Lines in the data below that contain the word "input" are to be copied.

+++++

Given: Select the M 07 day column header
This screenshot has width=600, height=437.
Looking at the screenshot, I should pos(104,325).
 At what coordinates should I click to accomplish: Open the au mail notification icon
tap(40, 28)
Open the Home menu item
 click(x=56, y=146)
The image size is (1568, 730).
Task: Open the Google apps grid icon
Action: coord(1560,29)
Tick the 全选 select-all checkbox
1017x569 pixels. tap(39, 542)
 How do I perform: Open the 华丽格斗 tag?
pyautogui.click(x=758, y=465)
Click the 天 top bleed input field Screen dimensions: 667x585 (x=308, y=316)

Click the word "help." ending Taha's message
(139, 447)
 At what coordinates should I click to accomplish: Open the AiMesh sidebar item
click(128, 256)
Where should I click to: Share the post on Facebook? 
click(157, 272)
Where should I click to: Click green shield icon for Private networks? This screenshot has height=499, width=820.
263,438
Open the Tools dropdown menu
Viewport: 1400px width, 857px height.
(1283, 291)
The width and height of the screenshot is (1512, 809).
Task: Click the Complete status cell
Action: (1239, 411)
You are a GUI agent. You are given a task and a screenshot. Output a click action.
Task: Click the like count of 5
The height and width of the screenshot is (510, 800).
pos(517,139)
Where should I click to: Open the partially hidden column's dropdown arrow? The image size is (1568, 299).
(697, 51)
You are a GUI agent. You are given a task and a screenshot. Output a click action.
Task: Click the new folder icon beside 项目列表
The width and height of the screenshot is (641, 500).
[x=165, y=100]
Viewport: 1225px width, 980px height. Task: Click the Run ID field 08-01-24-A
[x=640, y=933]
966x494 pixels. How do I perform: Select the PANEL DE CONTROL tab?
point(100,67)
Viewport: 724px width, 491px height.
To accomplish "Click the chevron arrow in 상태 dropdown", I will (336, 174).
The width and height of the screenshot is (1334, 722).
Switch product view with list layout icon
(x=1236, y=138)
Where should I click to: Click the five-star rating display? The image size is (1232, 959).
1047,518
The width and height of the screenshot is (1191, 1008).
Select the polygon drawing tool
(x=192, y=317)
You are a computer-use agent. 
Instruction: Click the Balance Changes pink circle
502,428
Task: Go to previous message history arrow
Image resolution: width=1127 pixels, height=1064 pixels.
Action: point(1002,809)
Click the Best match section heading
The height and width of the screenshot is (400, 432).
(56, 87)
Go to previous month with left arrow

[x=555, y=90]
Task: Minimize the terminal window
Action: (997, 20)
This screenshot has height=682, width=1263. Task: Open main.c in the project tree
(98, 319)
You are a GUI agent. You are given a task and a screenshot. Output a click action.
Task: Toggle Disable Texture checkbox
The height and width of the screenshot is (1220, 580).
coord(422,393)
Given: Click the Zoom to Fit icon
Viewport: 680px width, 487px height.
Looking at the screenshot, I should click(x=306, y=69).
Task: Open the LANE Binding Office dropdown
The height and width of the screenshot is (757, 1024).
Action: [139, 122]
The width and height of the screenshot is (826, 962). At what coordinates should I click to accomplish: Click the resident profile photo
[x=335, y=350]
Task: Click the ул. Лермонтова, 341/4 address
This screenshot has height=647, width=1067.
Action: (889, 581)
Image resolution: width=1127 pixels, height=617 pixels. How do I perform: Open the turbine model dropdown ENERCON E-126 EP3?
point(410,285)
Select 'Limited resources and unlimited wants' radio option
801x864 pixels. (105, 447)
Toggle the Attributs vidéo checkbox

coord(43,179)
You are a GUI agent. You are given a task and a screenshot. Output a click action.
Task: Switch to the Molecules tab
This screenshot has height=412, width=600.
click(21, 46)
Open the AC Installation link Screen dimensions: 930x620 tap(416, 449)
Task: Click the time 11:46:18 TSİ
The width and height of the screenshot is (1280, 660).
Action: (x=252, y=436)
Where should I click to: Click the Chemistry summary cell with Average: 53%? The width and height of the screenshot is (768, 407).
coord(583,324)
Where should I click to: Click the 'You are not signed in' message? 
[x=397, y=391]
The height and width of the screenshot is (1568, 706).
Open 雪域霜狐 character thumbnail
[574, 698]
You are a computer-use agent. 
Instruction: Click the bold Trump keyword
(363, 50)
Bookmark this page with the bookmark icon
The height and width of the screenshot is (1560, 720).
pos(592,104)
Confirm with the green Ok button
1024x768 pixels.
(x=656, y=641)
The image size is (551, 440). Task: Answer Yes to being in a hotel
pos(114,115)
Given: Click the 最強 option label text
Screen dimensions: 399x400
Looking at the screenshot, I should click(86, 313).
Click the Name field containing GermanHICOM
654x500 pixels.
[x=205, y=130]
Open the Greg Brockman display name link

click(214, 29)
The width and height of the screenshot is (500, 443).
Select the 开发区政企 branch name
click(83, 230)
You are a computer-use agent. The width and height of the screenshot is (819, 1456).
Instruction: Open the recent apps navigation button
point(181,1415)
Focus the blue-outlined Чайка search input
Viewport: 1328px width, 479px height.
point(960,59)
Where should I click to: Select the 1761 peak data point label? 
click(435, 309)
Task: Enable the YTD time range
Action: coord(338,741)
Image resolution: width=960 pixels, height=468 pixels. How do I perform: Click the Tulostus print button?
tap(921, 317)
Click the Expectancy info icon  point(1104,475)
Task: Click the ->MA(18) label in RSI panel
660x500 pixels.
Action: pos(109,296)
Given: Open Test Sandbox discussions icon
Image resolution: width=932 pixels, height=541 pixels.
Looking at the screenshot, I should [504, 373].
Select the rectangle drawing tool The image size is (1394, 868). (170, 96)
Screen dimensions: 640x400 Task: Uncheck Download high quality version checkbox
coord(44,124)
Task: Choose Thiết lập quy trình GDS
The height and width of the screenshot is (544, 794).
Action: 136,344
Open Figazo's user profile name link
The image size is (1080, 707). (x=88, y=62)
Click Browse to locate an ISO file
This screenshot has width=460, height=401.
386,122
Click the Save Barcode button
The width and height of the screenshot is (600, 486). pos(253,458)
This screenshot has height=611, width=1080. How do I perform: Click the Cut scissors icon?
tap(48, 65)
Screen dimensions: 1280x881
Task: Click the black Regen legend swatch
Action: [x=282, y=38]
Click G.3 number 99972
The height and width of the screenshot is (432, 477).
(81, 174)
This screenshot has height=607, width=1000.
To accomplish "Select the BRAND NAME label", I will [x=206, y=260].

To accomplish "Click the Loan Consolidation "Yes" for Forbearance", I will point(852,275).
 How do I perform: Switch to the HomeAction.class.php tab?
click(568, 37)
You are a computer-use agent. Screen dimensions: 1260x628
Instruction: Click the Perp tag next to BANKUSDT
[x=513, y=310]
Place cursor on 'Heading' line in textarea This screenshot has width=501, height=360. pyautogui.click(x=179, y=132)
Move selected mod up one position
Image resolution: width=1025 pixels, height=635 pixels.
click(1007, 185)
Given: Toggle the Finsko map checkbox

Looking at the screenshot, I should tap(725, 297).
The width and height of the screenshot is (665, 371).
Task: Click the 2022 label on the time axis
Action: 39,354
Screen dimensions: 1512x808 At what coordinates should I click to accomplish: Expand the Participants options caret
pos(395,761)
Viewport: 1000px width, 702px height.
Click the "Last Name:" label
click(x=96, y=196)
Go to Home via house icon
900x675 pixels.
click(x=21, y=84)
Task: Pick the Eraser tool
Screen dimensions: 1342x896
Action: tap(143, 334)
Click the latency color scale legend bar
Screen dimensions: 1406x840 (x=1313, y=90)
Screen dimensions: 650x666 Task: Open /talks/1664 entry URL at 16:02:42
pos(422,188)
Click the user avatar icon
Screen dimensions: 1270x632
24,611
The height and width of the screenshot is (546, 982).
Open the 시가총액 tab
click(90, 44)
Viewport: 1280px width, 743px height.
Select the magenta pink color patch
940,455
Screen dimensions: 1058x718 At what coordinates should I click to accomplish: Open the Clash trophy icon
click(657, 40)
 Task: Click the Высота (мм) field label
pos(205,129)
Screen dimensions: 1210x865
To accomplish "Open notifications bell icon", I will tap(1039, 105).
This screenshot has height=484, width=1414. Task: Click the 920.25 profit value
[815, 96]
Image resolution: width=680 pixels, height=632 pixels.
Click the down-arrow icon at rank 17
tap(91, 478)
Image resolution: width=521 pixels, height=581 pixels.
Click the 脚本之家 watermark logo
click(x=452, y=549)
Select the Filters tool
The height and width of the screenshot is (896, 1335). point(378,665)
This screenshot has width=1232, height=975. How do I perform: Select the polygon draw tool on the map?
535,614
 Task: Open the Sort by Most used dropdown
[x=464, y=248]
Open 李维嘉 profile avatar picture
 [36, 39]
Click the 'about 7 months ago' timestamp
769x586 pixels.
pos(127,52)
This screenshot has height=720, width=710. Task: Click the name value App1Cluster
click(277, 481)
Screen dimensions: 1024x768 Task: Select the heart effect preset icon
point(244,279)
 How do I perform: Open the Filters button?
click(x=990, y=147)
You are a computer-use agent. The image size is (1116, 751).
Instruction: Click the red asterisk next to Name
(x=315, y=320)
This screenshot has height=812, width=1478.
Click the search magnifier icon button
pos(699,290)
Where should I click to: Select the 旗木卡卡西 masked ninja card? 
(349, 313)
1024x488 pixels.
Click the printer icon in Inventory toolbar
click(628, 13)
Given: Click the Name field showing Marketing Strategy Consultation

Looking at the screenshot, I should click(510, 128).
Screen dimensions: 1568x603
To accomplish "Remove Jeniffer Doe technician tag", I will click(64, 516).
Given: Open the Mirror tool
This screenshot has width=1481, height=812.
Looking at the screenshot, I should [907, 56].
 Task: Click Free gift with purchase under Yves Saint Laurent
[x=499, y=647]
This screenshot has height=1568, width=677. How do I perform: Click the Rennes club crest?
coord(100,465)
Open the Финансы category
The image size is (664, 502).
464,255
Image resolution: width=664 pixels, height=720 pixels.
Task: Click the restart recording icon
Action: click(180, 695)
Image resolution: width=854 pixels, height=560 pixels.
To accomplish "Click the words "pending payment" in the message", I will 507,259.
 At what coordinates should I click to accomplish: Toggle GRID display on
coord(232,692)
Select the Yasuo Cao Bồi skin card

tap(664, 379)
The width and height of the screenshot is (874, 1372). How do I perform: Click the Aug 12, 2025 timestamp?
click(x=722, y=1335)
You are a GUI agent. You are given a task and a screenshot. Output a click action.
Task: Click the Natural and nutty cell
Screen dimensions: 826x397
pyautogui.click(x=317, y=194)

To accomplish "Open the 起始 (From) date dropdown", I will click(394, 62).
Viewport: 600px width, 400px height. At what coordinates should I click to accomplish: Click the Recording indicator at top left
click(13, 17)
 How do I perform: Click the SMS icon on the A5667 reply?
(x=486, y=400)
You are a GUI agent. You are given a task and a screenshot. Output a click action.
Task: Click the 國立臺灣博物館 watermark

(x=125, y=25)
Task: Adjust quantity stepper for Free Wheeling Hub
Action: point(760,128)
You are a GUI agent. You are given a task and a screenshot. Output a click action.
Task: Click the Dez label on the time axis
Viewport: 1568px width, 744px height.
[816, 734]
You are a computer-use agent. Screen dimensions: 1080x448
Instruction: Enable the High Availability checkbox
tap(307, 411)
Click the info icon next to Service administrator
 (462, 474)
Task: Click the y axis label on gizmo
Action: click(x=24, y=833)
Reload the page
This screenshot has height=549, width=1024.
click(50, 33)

+++++

**Task output**
Click the 天 top bleed input field Screen dimensions: 667x585 (x=308, y=316)
Focus the blue-outlined Чайка search input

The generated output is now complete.